**Aim of the task**. Copy each of the following rows word for word, leaving nothing out.

╭──

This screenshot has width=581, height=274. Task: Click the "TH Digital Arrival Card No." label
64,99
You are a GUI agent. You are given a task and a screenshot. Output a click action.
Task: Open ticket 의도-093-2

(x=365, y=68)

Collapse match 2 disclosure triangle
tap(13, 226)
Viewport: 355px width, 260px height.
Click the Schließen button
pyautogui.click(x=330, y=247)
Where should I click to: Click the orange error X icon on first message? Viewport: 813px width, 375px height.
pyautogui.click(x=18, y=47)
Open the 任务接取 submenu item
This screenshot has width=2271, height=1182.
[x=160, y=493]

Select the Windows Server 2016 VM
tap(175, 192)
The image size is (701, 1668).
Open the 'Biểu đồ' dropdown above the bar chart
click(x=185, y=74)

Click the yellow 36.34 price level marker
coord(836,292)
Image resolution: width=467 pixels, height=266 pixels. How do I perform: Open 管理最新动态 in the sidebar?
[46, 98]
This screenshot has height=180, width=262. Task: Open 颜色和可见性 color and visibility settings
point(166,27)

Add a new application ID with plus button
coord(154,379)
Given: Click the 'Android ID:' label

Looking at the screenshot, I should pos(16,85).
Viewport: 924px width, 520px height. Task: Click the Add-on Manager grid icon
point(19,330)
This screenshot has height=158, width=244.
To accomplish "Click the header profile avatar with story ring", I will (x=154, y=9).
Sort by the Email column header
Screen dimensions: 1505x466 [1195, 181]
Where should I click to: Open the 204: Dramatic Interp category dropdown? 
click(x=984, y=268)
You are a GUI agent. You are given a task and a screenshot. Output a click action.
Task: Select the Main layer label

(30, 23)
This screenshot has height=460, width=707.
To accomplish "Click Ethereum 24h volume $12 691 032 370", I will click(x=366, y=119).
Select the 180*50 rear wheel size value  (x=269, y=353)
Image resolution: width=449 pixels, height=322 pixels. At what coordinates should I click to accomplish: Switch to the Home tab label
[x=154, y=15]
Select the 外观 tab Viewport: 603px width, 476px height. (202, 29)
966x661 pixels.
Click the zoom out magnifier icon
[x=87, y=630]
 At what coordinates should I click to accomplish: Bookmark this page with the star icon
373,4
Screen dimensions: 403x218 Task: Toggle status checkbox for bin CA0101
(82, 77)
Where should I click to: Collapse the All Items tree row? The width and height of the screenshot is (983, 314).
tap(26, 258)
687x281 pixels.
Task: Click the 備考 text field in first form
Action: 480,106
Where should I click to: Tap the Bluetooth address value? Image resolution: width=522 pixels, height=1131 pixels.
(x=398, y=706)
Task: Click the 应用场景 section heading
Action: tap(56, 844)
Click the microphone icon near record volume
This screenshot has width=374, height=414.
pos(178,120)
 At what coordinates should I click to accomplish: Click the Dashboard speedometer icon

╰──

**Answer**.
This screenshot has width=581, height=274. Task: Click the "TH Digital Arrival Card No." label
64,99
You are a GUI agent. You are given a task and a screenshot. Output a click action.
Task: Open ticket 의도-093-2

(x=365, y=68)

Collapse match 2 disclosure triangle
tap(13, 226)
Viewport: 355px width, 260px height.
Click the Schließen button
pyautogui.click(x=330, y=247)
Where should I click to: Click the orange error X icon on first message? Viewport: 813px width, 375px height.
pyautogui.click(x=18, y=47)
Open the 任务接取 submenu item
This screenshot has width=2271, height=1182.
[x=160, y=493]

Select the Windows Server 2016 VM
tap(175, 192)
The image size is (701, 1668).
Open the 'Biểu đồ' dropdown above the bar chart
click(x=185, y=74)

Click the yellow 36.34 price level marker
coord(836,292)
Image resolution: width=467 pixels, height=266 pixels. How do I perform: Open 管理最新动态 in the sidebar?
[46, 98]
This screenshot has height=180, width=262. Task: Open 颜色和可见性 color and visibility settings
point(166,27)

Add a new application ID with plus button
coord(154,379)
Given: Click the 'Android ID:' label

Looking at the screenshot, I should pos(16,85).
Viewport: 924px width, 520px height. Task: Click the Add-on Manager grid icon
point(19,330)
This screenshot has height=158, width=244.
To accomplish "Click the header profile avatar with story ring", I will (x=154, y=9).
Sort by the Email column header
Screen dimensions: 1505x466 [1195, 181]
Where should I click to: Open the 204: Dramatic Interp category dropdown? 
click(x=984, y=268)
You are a GUI agent. You are given a task and a screenshot. Output a click action.
Task: Select the Main layer label

(30, 23)
This screenshot has height=460, width=707.
To accomplish "Click Ethereum 24h volume $12 691 032 370", I will click(x=366, y=119).
Select the 180*50 rear wheel size value  (x=269, y=353)
Image resolution: width=449 pixels, height=322 pixels. At what coordinates should I click to accomplish: Switch to the Home tab label
[x=154, y=15]
Select the 外观 tab Viewport: 603px width, 476px height. (202, 29)
966x661 pixels.
Click the zoom out magnifier icon
[x=87, y=630]
 At what coordinates should I click to accomplish: Bookmark this page with the star icon
373,4
Screen dimensions: 403x218 Task: Toggle status checkbox for bin CA0101
(82, 77)
Where should I click to: Collapse the All Items tree row? The width and height of the screenshot is (983, 314).
tap(26, 258)
687x281 pixels.
Task: Click the 備考 text field in first form
Action: 480,106
Where should I click to: Tap the Bluetooth address value? Image resolution: width=522 pixels, height=1131 pixels.
(x=398, y=706)
Task: Click the 应用场景 section heading
Action: tap(56, 844)
Click the microphone icon near record volume
This screenshot has width=374, height=414.
pos(178,120)
 At what coordinates should I click to accomplish: Click the Dashboard speedometer icon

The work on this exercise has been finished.